Some people may not realize the how and why to buy carbon offsets for travel – but it’s actually a pretty simple process! Find out how to make your travels “carbon neutral” in this post.
You’ve all heard of carbon footprints, right? Basically, the idea that all the stuff we use/consume that’s made with fossil fuels has a certain carbon emission associated with it. The total of all those things is your carbon footprint which we measure over time.
To cancel out the negative effects of carbon emission, individuals and businesses can purchase carbon offsets. An organization calculates the cost of your carbon emission and you pay the monetary equivalent. It’s not a perfect solution (this is a long-term solution that does nothing to lessen the immediate impact of your travel), but it can help you feel better and support worthy programs.
After you pay, that money is put toward an existing project that’s reducing greenhouse emissions such as saving forests from destruction, funding alternative energy sources, enhancing clean water initiatives, and more.

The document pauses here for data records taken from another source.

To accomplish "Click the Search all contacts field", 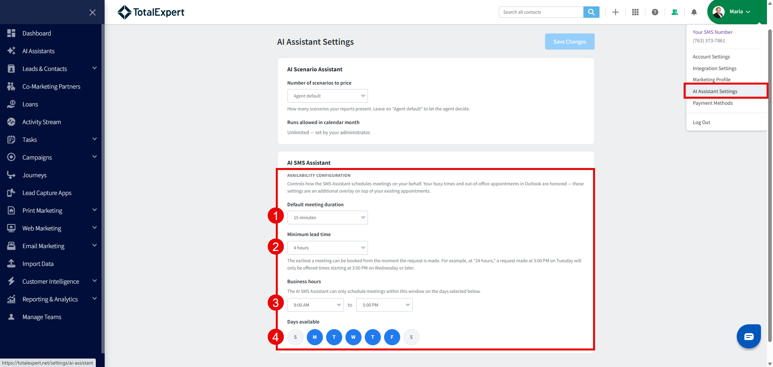I will pyautogui.click(x=541, y=12).
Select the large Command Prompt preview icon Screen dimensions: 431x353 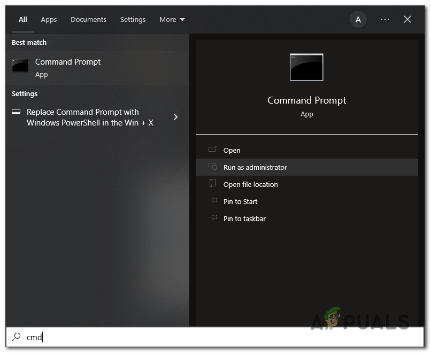pos(306,67)
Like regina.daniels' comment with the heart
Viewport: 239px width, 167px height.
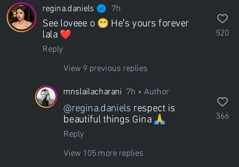pos(222,19)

The sites I recommend below will have lots of detailed information about the projects being funded.
How do I buy good carbon offsets?
Before you buy, there are a couple things to consider. I really liked this article which did a great job laying out the important bits when choosing where to buy from. The essential idea is you need to ensure you’re buying a legit carbon offset, and not just a project that sounds good:
To illustrate the difference between a quality carbon offset and a scam, consider a hypothetical example: The offset seller will give your money to a landowner in the Amazon who promises to leave his trees standing to maximize carbon sequestration.
The offset seller should make several guarantees in this transaction. First, that the offsets are real—that there’s an actual landowner who owns actual land with actual trees… the offset should be verified and enforceable—a third party should have laid eyes on the trees, and there must be a mechanism for penalizing the landowner if he doesn’t follow through. The offset should also be permanent.
Finally, the offset must be additional. This is the trickiest issue with carbon offsets. What if the Amazonian landowner never had any intention of clear-cutting his land in the first place? … Your transaction would have no effect on the amount of carbon in the atmosphere.
After reading that article, I immediately felt anxious. How would I know the right option to choose without doing hours and hours of intensive research?
Luckily, it’s pretty easy thanks to the Climate Action Reserve, an organization that’s already done the tricky research for you. While they focus mainly on large-scale carbon offsetting, they do offer several great options for individuals looking to make small offsets:
- TerraPass has a list of projects you can purchase carbon offsets for as an individual.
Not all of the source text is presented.